Skin absorption varies with the physicochemical nature of the compound and the anatomical region of application and formulation influences (45). The barrier function of skin is clearly most pronounced with a hydrophilic compound, while lipophilic ones can penetrate the skin more easily (46). The role of SC in the penetration of the water-soluble drugs acyclovir and pencyclovir have been investigated by cutaneous MD, confirming SC as the major barrier to hydrophilic drug absorption (47). In general, to be well absorbed, a substance should have a molecular mass less than 0.6 kDa, adequate solubility in oil and water and a high partition coeffient (Koct ~ 1–3) (18,46). Being a hydrophilic drug, OTC is poorly absorbed through the skin, which explains the difference between the concentration profiles of OTC in dialysates and TS samples. The concentrations in SC were much higher, compared with the dialysates. It must be pointed out that the measured concentrations in the dermis are free (unbound) extracellular concentrations and not the total concentration, which is a great advantage. However, this is of no great importance for compounds with low affinity to plasma proteins, such as OTC with a protein binding of 20%.

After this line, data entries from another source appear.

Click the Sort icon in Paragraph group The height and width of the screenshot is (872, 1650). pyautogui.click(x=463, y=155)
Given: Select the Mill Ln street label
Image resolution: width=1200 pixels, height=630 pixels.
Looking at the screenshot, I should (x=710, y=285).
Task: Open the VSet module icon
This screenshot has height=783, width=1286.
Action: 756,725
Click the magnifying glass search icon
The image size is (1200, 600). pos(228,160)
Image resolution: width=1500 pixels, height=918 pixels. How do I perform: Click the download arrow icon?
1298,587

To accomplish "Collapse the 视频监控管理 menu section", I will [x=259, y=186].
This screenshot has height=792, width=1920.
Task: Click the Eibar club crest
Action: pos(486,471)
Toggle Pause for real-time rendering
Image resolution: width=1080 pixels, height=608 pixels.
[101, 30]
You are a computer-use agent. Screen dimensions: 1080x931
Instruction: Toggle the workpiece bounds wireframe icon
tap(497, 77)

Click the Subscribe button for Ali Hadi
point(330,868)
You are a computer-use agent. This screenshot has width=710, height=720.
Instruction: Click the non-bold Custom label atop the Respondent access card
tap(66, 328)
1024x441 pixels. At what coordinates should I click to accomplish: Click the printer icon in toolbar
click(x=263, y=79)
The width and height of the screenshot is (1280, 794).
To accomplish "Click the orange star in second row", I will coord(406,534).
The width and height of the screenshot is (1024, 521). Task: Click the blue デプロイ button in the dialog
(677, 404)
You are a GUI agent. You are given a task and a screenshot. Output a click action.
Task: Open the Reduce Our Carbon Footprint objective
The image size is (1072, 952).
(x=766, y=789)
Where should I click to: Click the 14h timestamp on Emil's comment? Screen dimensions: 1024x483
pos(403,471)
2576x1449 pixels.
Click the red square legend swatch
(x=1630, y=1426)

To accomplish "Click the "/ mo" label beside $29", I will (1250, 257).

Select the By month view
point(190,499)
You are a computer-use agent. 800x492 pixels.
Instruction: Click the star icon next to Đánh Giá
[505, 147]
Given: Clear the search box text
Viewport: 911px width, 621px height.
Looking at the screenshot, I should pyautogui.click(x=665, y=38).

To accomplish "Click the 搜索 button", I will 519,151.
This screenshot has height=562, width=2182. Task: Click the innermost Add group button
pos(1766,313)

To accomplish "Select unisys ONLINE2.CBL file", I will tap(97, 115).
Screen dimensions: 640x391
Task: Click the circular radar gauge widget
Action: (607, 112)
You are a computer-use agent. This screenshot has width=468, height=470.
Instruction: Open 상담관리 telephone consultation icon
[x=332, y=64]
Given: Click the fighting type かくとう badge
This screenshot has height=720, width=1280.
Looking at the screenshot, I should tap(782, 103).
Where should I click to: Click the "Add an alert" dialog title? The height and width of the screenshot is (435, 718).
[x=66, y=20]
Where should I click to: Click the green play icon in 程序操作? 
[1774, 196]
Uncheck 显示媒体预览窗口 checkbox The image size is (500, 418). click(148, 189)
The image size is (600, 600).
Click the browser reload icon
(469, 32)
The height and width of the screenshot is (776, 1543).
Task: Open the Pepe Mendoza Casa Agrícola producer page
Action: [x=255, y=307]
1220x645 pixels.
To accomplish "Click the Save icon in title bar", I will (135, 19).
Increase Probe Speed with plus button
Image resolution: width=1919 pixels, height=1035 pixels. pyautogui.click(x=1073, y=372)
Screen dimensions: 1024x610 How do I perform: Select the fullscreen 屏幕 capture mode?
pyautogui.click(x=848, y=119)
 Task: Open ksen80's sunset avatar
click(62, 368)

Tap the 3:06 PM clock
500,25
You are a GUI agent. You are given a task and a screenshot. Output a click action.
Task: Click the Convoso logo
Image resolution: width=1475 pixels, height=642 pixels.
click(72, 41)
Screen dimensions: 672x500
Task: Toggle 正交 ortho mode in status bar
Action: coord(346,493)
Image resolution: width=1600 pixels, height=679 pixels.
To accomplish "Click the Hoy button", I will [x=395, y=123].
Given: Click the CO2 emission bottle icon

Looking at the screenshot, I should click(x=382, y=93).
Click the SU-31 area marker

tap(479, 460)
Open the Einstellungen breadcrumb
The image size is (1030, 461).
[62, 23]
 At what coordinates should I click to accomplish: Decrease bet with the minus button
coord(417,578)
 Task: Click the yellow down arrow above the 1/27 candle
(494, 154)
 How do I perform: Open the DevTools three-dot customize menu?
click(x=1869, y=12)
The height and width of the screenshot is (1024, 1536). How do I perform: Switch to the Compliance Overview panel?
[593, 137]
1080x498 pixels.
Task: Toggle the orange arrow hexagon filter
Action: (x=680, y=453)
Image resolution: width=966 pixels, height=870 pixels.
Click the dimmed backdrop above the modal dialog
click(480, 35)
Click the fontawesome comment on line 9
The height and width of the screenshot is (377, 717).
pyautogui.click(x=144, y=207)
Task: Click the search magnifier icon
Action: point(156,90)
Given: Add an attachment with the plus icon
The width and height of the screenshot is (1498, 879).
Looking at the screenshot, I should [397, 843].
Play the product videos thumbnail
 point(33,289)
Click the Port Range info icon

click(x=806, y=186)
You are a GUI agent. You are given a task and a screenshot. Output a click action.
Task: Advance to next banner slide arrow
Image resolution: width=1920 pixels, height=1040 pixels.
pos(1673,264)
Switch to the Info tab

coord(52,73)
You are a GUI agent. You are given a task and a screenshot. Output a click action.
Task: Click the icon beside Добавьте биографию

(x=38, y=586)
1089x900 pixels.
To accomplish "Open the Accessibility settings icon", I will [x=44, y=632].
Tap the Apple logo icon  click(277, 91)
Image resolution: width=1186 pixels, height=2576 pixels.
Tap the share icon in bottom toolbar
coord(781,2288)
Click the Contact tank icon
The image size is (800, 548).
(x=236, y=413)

The present study demonstrated that there has been no correlation between the data of OTC in the dermis and SC by both methods. The correlation between these methods was weak as regarding AUC and Cmax. No significant correlation was found between dermal MD levels versus relavent TS levels of OTC for the test and the reference. Such a relationship between DMD and DPK methods was first investigated by Benfeldt et al. for BE of topical lidocaine cream and ointment in eight healthy volunteers. Both methods showed higher absorption from the cream formulation, thus showing that the formulations were nonbioequivalent. Analyzing the correlations between individual MD sampling points or AUC versus DPK results, they showed a significant correlation for all time points for ointment, whereas they found weaker or no correlations for the two formulations analyzed together and cream formulation alone, respectively (34). More recently, a BE study has been conducted to evaluate the topical BE of three marketed topical metronidazole formulations by simultaneous DMD and TS methods, showing no correlation between them either (36).

CONCLUSION

Although it is accepted that the TS results may be indicative of dermis concentrations, SC concentration was found not to be predictive of OTC concentration in the dermis in the present study. Moreover, the drug levels in the living part of the skin, dermis, may be affected by the factors such as absorption, distribution, metabolism and disposition kinetics of the drug. The physicochemical properties of drugs and the formulation effects are also of great impact on dermal concentrations of drugs. TS is well known to be a useful method to assess the penetration to SC; however, MD sampling may be superior to TS for obtaining dermal PKs and BE, whenever the underlying viable tissue is the target organ. Nevertheless, DMD as a method to be routinely used in topical BE studies has to be explored extensively. It seems that more studies are needed for a wide range of topical drugs to understand whether a correlation between DMD and TS methods exists and to investigate the effect of different formulations on this relationship between the methods.